Colombo: As Sri Lanka’s LGBTQ+ community held a ‘pride march’ in Colombo this week to win rights for one of the country’s most marginalised sections, in the eastern city of Akkaraipattue, a pair of Indian and Sri Lankan women, who had developed a lesbian relationship, threatened to commit suicide after being arrested for having an “abnormal relationship”.
The couple had met on social media two years ago and the 24-year-old from Tamil Nadu had invited the Sri Lanka woman to India but due to the overwork in the Immigration Department with current economic crisis, she was not able to get her passport prepared.

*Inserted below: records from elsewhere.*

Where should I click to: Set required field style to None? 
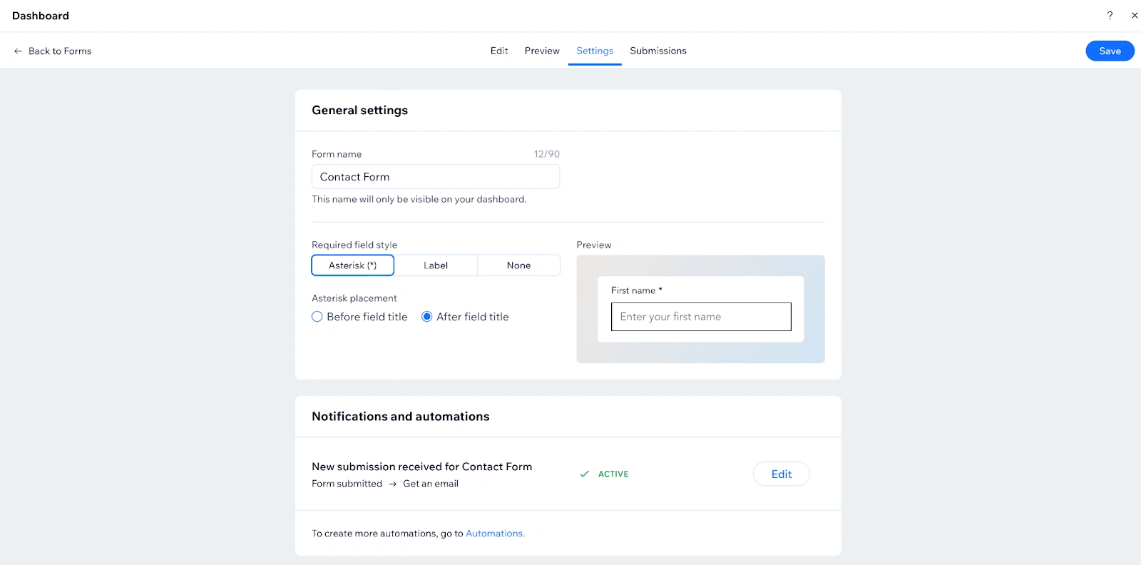coord(518,265)
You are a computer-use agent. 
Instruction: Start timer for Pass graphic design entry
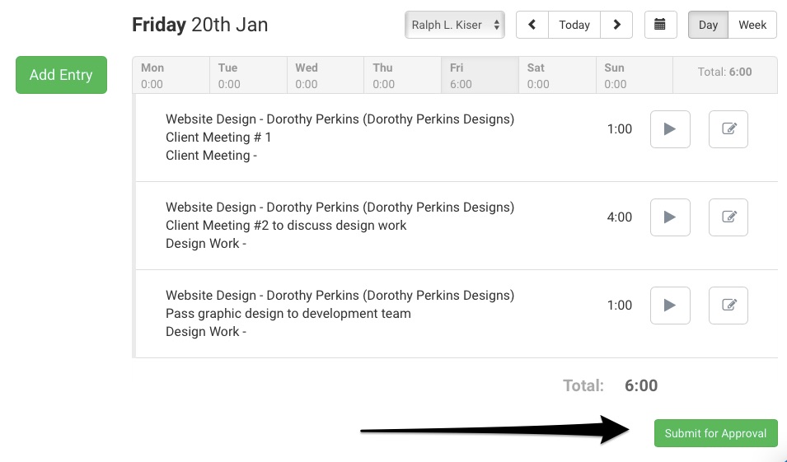[670, 306]
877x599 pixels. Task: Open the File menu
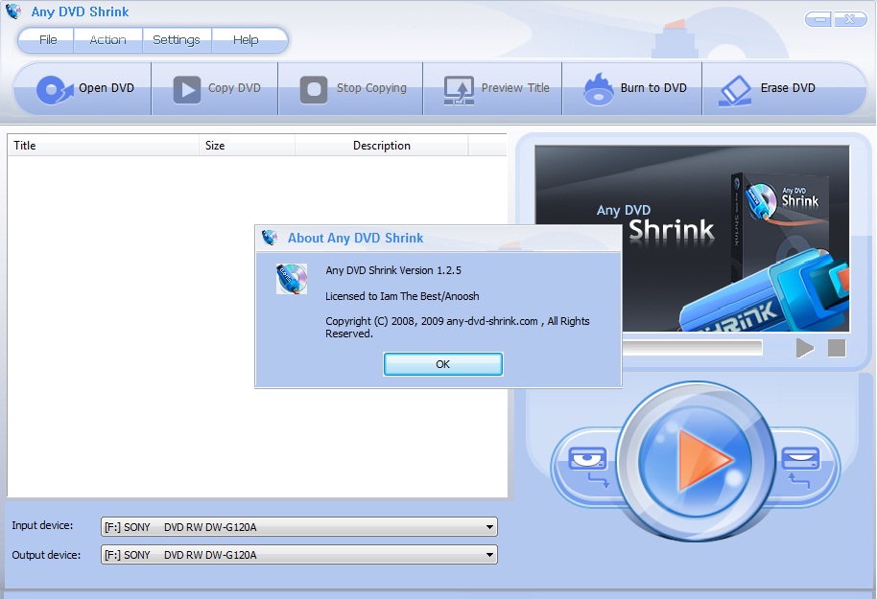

On Monday, the Indian woman, arriving in Sri Lanka on tourist visa, had gone to Akkaraipattu, 220 km from Colombo, and had stayed overnight at her friend’s house. The father of 33-year-old local woman, who is married with one child, had objected to the relationship and complained to the local police station in Akkaraipattu.
The police had arrested the two women and upon questioning, the Sri Lankan woman had said that she wanted to go to India with her friend and had threatened that both would commit suicide if they were not allowed to leave the country.
The police had produced them before Akkaraipattu Magistrate who, in turn, had ordered that the two women be examined by a psychiatrist and a report of psychiatric evaluation be prepared on them. They had been admitted to near Kalmunai hospital under the protection of prison officials and were ordered to be produced before the court on Monday with examination reports.
According to Sri Lanka’s laws – which dates from the time of colonial British Ceylon, homosexuality is illegal and homosexual acts are punishable by a jail term of up to ten years.
Rights groups have regularly complained that misusing the archaic law, police, government workers and others severely harass, intimidate, extort money and even carried out physical and sexual assault on members of the LGBTQ community. They had been demanding the immediate change of laws.